The movement of independent bands that came out of England in the late 1980s and early 1990s that frequently gets classified as shoegaze, either for the plethora of effects pedals that the bands used or for the melancholy and ethereal nature of the music, included so many amazing groups that the genre remains popular to this day. Amongst those groups, there is Lush, Ride, Pale Saints, Chapterhouse, Slowdive, My Bloody Valentine and perhaps the most rocking of them all, Swervedriver. In their original incarnation, they issued four stellar records in the 1990s before disbanding. After a seventeen-year hiatus, they released I Wasn’t Born to Lose You in 2015 and are now back with the another all around excellent album, Future Ruins.

For a band that gets lumped into the heavily atmospheric shoegaze category, Swervedriver is simply a great fucking rock and roll band.
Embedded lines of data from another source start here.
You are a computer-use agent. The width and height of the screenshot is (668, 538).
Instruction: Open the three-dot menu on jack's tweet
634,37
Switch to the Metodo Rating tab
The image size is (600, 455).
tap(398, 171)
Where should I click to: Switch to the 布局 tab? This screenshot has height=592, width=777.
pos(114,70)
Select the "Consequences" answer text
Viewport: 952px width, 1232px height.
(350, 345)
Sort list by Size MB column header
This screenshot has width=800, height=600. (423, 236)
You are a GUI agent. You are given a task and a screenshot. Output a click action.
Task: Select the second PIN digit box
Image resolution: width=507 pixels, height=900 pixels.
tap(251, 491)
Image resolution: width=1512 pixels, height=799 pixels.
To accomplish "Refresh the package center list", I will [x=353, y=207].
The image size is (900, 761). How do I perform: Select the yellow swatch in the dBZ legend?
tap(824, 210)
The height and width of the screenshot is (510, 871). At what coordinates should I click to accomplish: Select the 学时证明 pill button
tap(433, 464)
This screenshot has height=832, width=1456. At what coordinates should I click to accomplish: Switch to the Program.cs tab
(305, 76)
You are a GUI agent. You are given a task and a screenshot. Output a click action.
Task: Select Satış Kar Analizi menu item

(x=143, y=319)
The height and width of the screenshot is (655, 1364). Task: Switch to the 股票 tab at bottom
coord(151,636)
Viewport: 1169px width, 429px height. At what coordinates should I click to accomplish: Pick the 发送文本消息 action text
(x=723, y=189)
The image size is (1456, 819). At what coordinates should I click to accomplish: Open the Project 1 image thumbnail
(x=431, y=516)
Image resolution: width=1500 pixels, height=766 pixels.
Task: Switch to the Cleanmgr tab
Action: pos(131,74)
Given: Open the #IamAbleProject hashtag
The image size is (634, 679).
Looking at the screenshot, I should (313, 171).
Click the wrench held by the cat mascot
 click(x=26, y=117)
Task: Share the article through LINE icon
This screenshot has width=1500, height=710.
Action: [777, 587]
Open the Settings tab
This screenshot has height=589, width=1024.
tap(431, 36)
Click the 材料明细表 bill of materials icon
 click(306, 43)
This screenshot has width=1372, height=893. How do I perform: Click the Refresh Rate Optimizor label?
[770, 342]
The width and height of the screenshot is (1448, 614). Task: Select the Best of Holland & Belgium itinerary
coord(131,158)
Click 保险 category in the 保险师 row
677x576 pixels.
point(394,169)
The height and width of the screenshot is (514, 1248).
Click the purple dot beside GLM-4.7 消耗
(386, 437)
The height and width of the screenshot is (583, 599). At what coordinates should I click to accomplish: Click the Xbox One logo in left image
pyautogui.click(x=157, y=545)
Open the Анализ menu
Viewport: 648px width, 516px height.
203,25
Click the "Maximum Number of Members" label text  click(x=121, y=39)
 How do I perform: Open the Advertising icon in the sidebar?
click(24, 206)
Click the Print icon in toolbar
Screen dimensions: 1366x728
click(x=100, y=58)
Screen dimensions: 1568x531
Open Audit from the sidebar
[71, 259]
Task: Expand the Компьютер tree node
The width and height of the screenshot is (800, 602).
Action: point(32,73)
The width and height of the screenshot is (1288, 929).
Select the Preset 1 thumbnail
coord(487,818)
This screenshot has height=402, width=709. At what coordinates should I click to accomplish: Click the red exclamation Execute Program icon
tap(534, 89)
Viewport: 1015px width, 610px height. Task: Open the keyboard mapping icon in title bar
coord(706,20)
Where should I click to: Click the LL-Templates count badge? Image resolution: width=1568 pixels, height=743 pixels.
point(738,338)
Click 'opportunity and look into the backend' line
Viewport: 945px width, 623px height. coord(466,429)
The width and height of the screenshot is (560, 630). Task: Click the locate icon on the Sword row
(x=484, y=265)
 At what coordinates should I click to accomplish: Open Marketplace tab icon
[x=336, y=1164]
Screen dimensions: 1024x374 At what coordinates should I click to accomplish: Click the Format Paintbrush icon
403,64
Granted, their music shimmers and is far better than your average formulaic guitar, bass and drums outfit. They have always near-perfectly merged sweltering melodies and aggressive guitar passages exceptionally well. Future Ruins provides characteristic examples of this approach. Though the new record might not have the wild amphetamine-fueled rush of Raise (1991) or Mezcal Head (1993), Swervedriver has aged gracefully and their recent albums are clear reflections of this. The songs are generally a little slower, but they are no less powerful and captivating.

“The Lonely Crowd Fades in the Air” pulsates with slow fuzz guitars and a woozy melody while the title track is a contemplative number that foresees our current world crumbling to pieces. The punchy “Spiked Flower” even recalls the criminally underrated Ejector Seat Reservation (1995) and “Everybody’s Going Somewhere and No-One’s Going Anywhere” features some fantastic psychedelic keyboards akin to “Riders on the Storm” by The Doors. The entire ten track record is solid from start to finish, but the final song, “Radio-Silent” might be the best song on the album. The guitars sparkle with copious amounts of tremolo while the bass and drums thunder along to keep the whole thing both loose and cohesive at the same time.

The band also just released a clear 12” vinyl EP on Record Store Day. Pick up a copy of that one in addition to Future Ruins, if you don’t have it already. And it goes without saying, but this concert is highly recommended.